Söyleşilerimizde anlattıklarından: “İlk ‘Killing’i ben çektim. Ses dergisine kapak oldu hatta. Bir gazete ilavesinde ‘Killing’i resmediyorlar, çok ilgi görüyor. ‘Bunun filmini yapmak lazım’ dedim. 1967’de Atadeniz Film’i kurdum. ‘Killing İstanbul’da ve ‘Killing Uçan Adam’a Karşı’ isimleriyle iki filmi iç içe çektim. Yıldırım Gencer Kilink’i oynuyordu, bütün oyunculara da iki film parası verdim. Hasılat rekorları kırdı. Bütün zenginliğimi bu filme borçluyum. Etiler’deki katımı o filmin parasıyla almıştım. Şimdi bir evim var, kimseye de muhtaç değilim.
Ondan sonra ‘Kızıl Maske’yi, Atadeniz Film olarak ilk ben Çetin İnanç’a çektirdim. ‘Çelik Bilek’i de Çetin İnanç’a yaptırdım. ‘Casus Kıran’ı çektim. O da çizgi-roman kahramanı. ‘Zoro Kamçılı Süvari’, ‘Zoro’nun İntikamı’, ‘Ringo Vadiler Aslanı’ ve ‘Ebu Müslim’i çektim. Bu dört filmi aynı anda çektim. Melih Gülgen yanımdaydı. O filmlerle Melih yetişti.”
Başka “ilkleri” de var Yılmaz Atadeniz’in. Müjdat Gezen’in, Emel Sayın’ın ilk filmini ve Sadık Şendil’in “7 Kocalı Hürmüz” filmini de ilk o çekmişti.

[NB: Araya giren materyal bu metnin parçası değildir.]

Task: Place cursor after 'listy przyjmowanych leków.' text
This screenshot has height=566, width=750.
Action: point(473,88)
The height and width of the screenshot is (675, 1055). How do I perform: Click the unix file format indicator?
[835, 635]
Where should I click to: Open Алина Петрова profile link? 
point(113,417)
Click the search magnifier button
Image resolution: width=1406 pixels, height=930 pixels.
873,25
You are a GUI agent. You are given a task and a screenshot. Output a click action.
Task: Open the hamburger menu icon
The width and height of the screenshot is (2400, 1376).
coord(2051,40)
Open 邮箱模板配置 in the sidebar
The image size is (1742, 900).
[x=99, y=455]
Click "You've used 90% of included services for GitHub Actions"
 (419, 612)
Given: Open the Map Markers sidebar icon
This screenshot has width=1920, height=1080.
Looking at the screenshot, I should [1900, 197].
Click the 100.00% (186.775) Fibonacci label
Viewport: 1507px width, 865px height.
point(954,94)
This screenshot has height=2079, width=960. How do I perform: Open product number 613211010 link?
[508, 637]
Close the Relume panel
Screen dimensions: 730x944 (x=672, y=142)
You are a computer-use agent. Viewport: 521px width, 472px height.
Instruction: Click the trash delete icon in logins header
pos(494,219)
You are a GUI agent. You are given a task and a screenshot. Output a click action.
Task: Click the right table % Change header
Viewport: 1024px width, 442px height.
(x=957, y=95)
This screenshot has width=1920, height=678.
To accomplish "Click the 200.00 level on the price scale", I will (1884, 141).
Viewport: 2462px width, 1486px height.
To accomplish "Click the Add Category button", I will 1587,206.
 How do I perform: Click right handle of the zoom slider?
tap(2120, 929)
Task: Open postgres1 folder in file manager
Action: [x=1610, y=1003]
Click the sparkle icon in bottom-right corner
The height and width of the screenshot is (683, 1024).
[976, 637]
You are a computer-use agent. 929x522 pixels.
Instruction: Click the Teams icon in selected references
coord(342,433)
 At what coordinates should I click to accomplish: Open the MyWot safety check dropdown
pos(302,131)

AĞZIMDAN PAYDOS KELİMESİ ÇOK AZ ÇIKAR
“Benim ağzımdan paydos kelimesi çok az çıkar. Çünkü parasal yıkıntıları biliyordum. ‘Yedi Dağın Aslanı’ diye bir film çekiyordum. Yıldız Parkı’ndayız. Kalabalık bir kadro; Yılmaz Güney, Nebahat Çehre, Sevda Ferdağ, Tuncer Necmioğlu, Cahit Irgat, Erol Taş, Kadir Savun, Cahit Irgat, Danyal Topatan oynuyor. Sahne şu; Sevda Bizans Prensesi, bir eşkıya grubu Sevda’ya hücum ederken kahramanlarımız kurtaracak. Yılmaz’la Sevda arasında kontak başlayacak. Atlara bindiler, Yamtar gelirken, atların üstünden Kadir Savun bir havalandı, küt diye düştü yere ve söylenmeye başladı. Erol Taş’la Danyal Topatan ‘Ne söyleniyorsun, bir kere belediye senden şikayetçi, çukur açtın’ dediler. ‘Ben ata binmiyorum’ dedi Kadir. Hikayeyi değiştirdik, atlardan hızlı koşan adam oldu. İkinci atlı gelirken Nebahat’in atı parladı. Nebahat atıyla beraber arkaya kaykıldı, at aşağıya, ağaçlara dalacak. Ayağı üzengide, düşünce aşağıya kadar kafası-gözü paramparça olacak. Çekim devam ediyor. Yılmaz atıyla Nebahat’e yapıştı. Atın üstünden Nebahat’i çekip almak isterken bereket bu zorlamaya atın eyer kolları koptu da ikisi birden düştüler. Nebahat bayıldı. Onların da ilk aşk başlangıçları. Yılmaz Güney bana ‘Ağabey, ben hastaneye götürüp tedavisini yaptırayım. Sen başka planlarla devam edersin’ dedi.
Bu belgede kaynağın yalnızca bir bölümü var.